■ **Job**: Reproduce the data from the start through the line containing "Image resolution: width=1024", adding 7 to every number in the answers (the coordinates and the stated image dimensions) and omitting the pictures. Reproduce the requests as well.

Data extracted from a collection:
>>

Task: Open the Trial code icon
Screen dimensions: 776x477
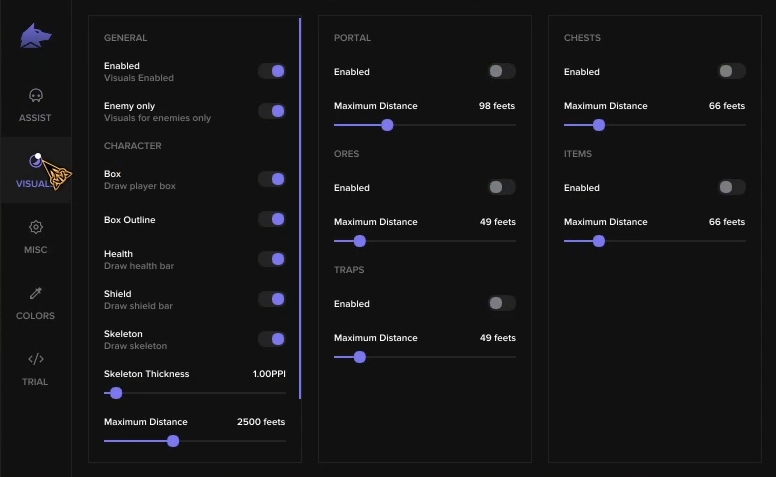Action: tap(36, 359)
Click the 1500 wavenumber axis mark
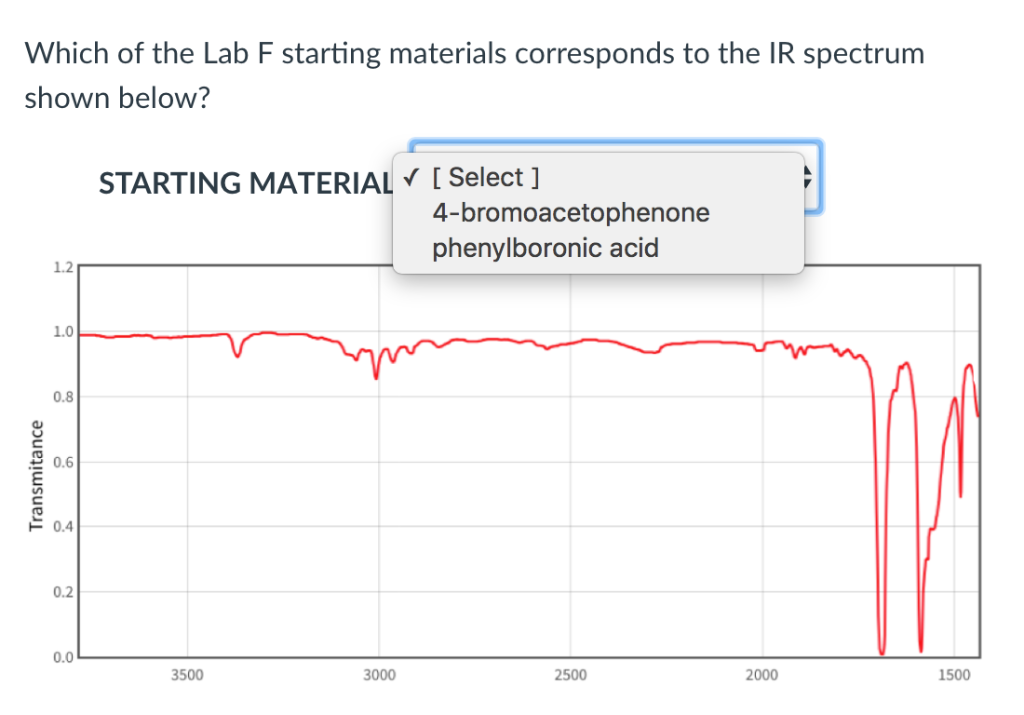Image resolution: width=1024 pixels, height=715 pixels. [956, 676]
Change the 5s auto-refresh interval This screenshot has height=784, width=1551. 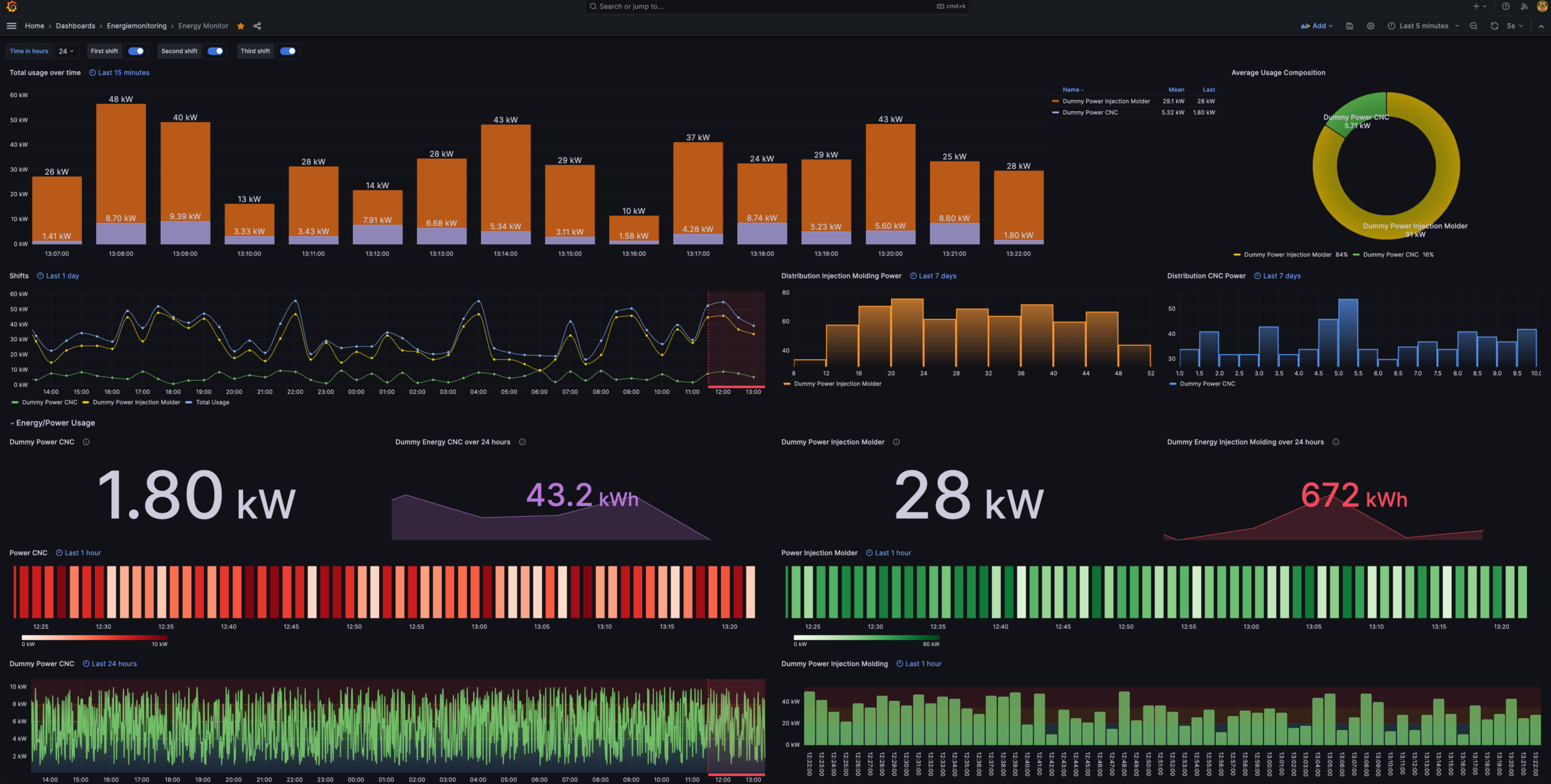[x=1514, y=25]
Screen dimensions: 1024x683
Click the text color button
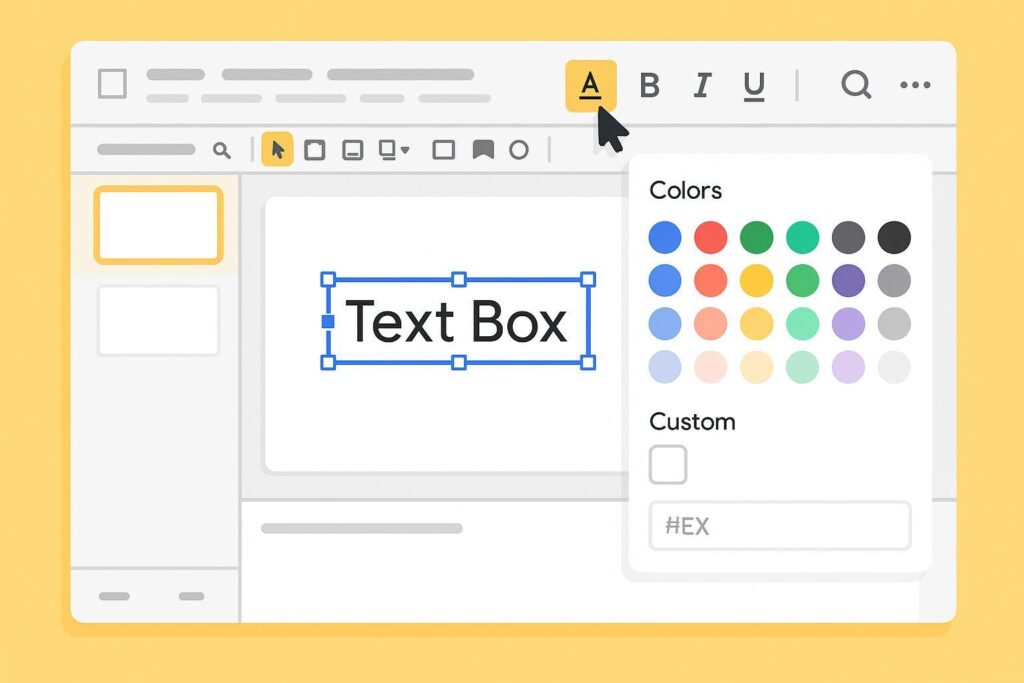pos(590,86)
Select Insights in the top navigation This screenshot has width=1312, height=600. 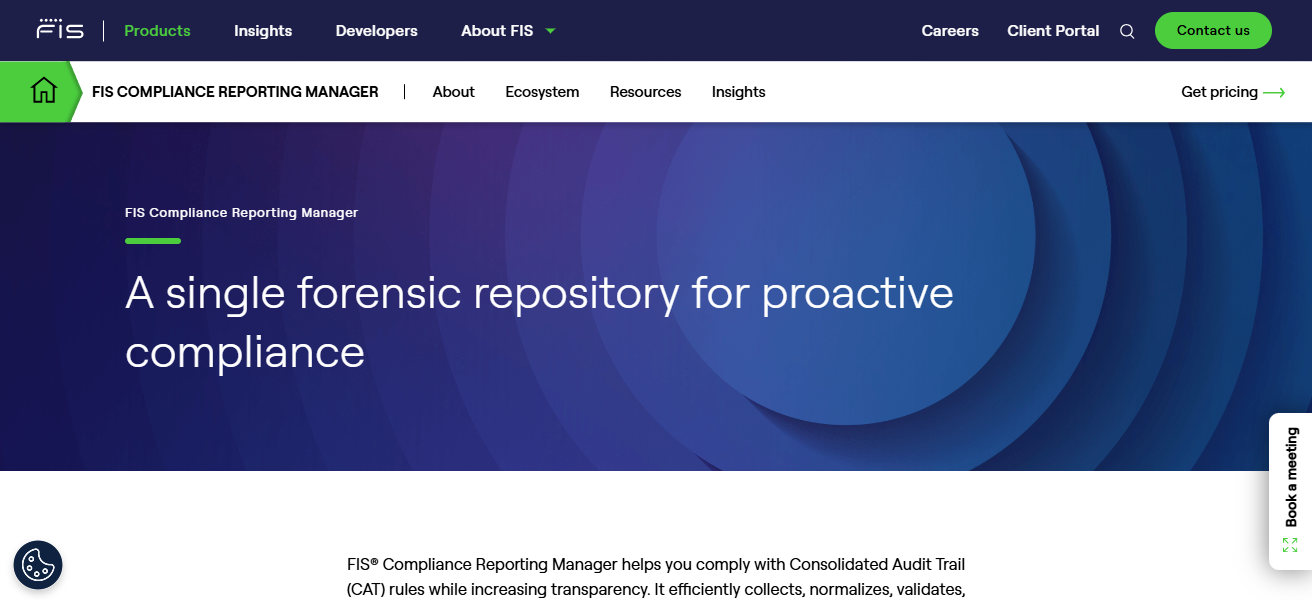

<<

■ **The reply**:
Task: Open the Trial code icon
Screen dimensions: 776x477
Action: tap(43, 366)
Click the 1500 wavenumber axis mark
Image resolution: width=1031 pixels, height=722 pixels. [963, 683]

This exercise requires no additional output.